Новички несокрушимо спят; бывалые и тертые на это несогласны. У них сделана повадка на другое, для чего не положено никаких препон: в казармах идет сильная карточная игра, особенно между холостыми. Играют и в заветные три листка или подкаретную; выучились и грузинской цихре со счетом свыше семи до девяти 17. Как в сибирских каторжных тюрьмах, так и здесь в промысловых казармах, азартная игра имеет форму заразы. Проигрывается все, от полушубка до онучьки, по пословице: «рубль и тулуп и шапка в гору». О сальянской игре далеко ушла слава; знают об ней в самых дальних ватагах, чувствуют ее в самых отдаленных деревнях губерний Рязанской и Пензенской. В особенности же она, говорят, сильно действует на неопытных, вновь пришедших сюда: холостёжь — все игроки; из женатых очень мало. [497]
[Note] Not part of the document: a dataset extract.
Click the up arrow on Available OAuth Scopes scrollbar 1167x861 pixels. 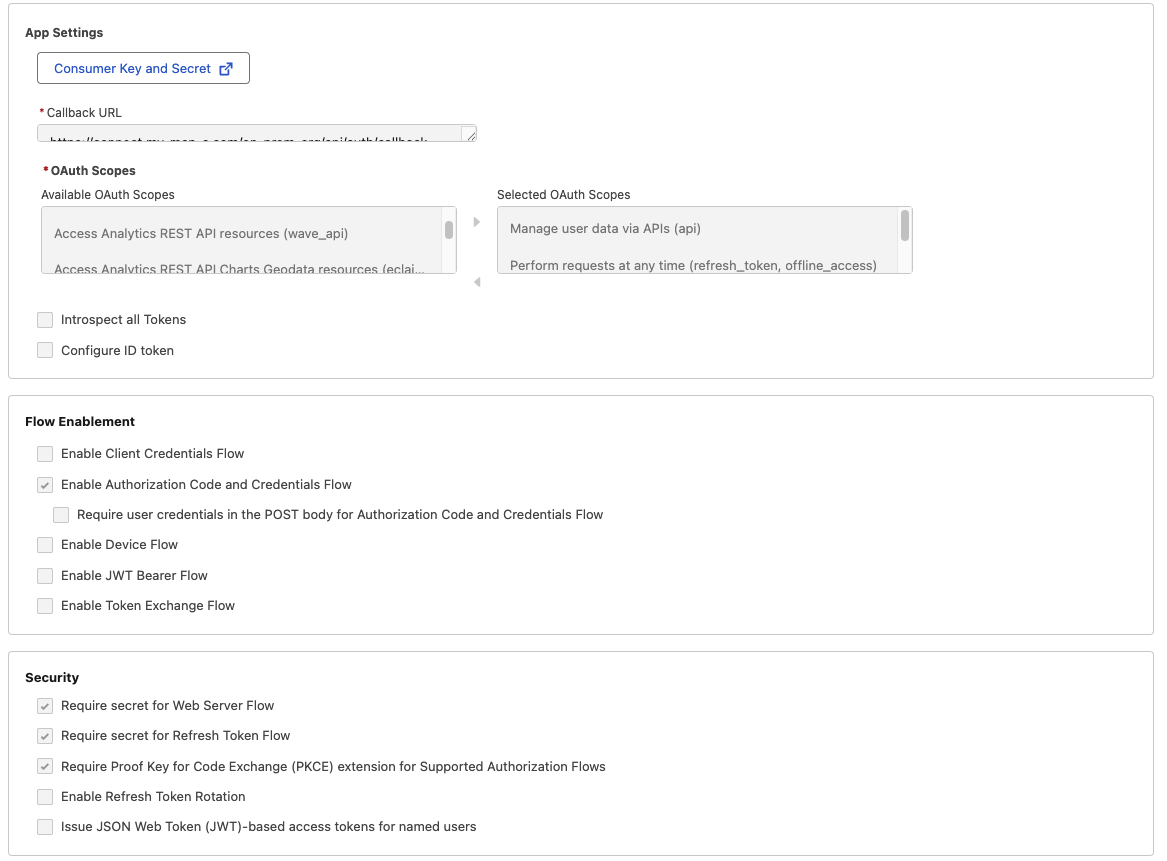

Новичок обыкновенно в первый год по приходе на промыслы сберегает деньги, копит их, прячет в онучки, носит крепко зашитыми на кресте. Крепыши из них идут на один соблазн: они видят безалаберную казарменную жизнь, спутанную азартной игрой, с одной стороны, и пропойством, с другой, а следом затем вечную нужду в деньгах, неустанные хлопоты о том, чтобы раздобыть их во что бы то ни стало и за что бы то ни случилось, неизбывную тоску и непритворное отчаяние, когда не на что отыграться и нечем опохмелиться. При виде таких, доселе неведомых, неслыханных и невиданных людских злоключений — новичок развязывает онучки и подает помощь. Его выучивают, как действовать по промысловому настоящему закону: крепышу не мудрено сделаться ростовщиком и появлением своим поселить новое зло в казарме. Из ростовщика без труда вырождается закладчик; проценты без церемонии рубль на рубль; под заклад — сапоги и шапку, хотя бы даже и крепко поношенные, полушубок и фуфайку — словом все, чем в состоянии снабжать промысловая контора. Бережливый, на пущее счастье свое, на общее злое горе, вскоре становится между товарищами лицом важным; занимает выгодное и почетное место, которое наверное не потеряет он и тогда, когда вернется на родину, в свою деревню, с добрыми задатками на хорошего мироеда.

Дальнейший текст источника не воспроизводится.